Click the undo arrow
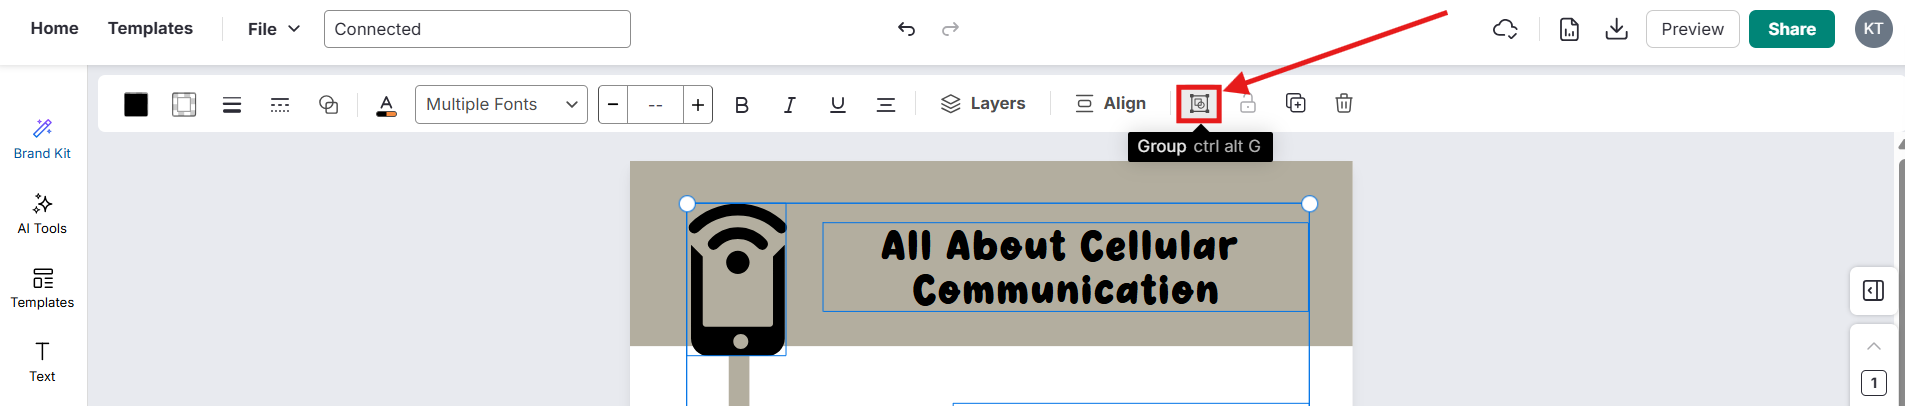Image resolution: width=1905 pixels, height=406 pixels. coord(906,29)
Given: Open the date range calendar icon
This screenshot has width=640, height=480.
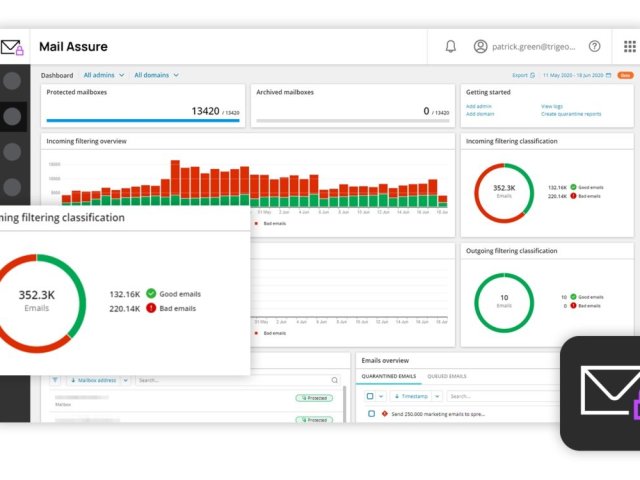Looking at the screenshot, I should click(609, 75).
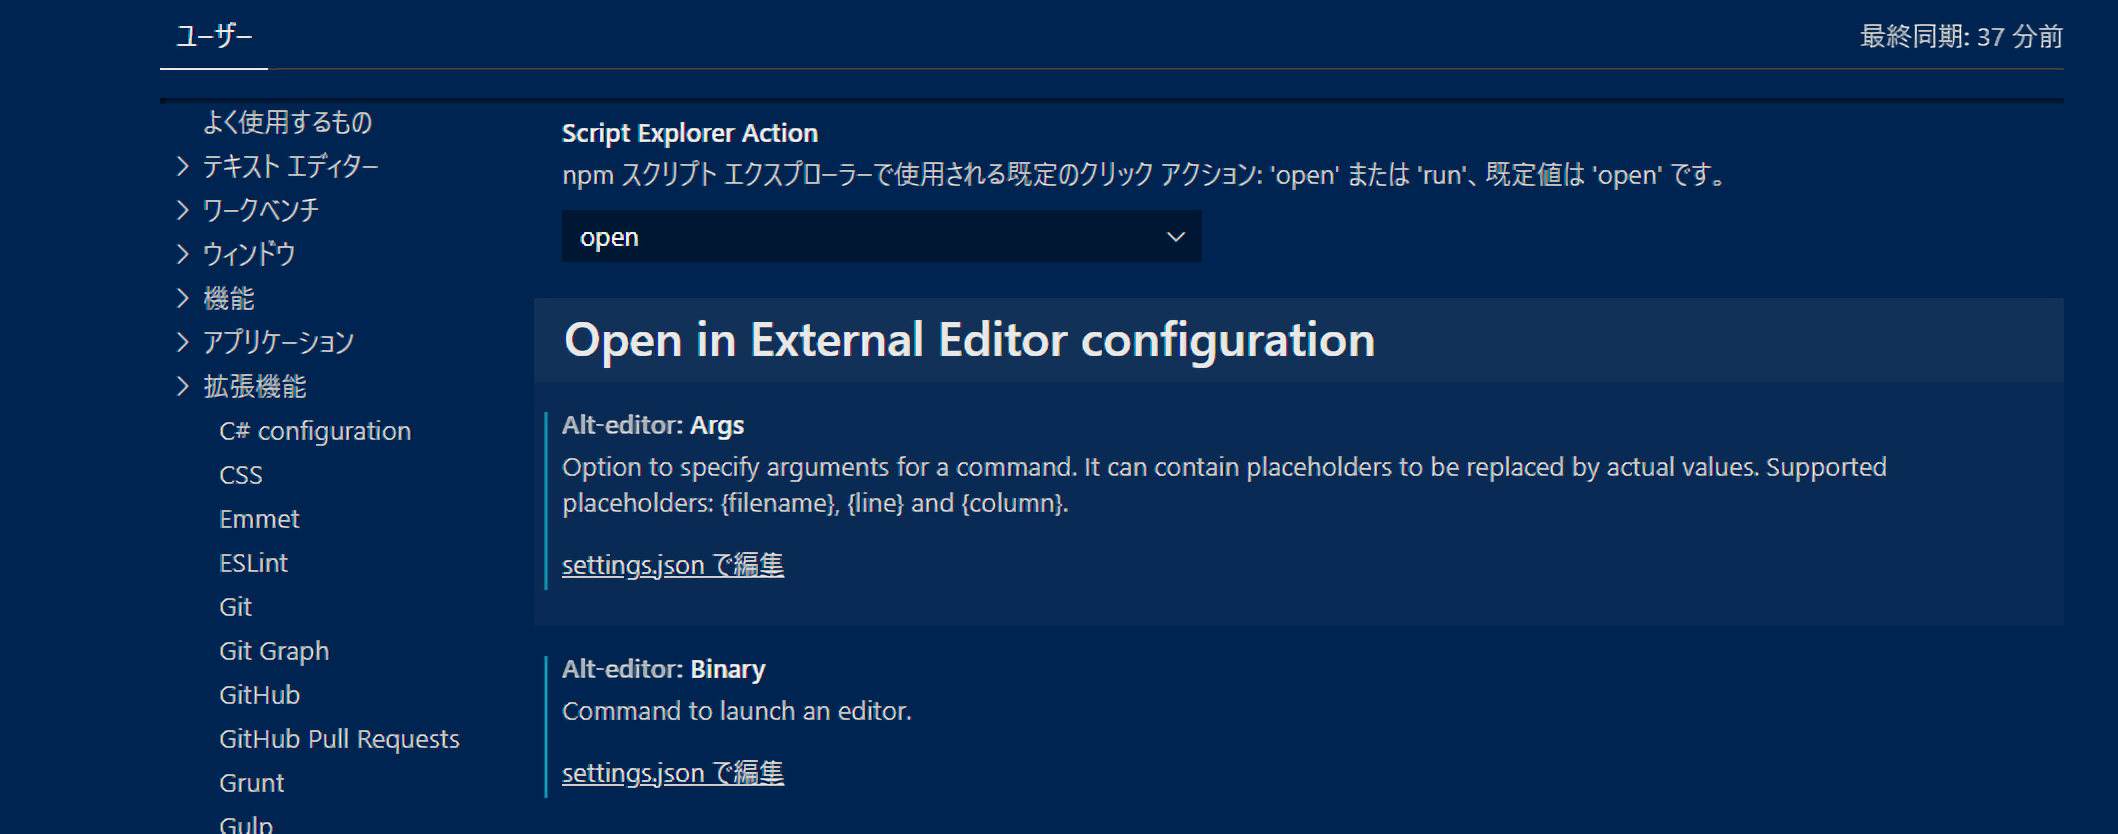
===============
** Goal of the exercise **
Render every line of the records above as a numbered list, skipping blank lines and leaving out the pictures.

** Correct output **
1. Click the undo arrow
2. Image resolution: width=1905 pixels, height=406 pixels. coord(906,29)
3. Given: Open the date range calendar icon
4. This screenshot has width=640, height=480.
5. Looking at the screenshot, I should click(609, 75).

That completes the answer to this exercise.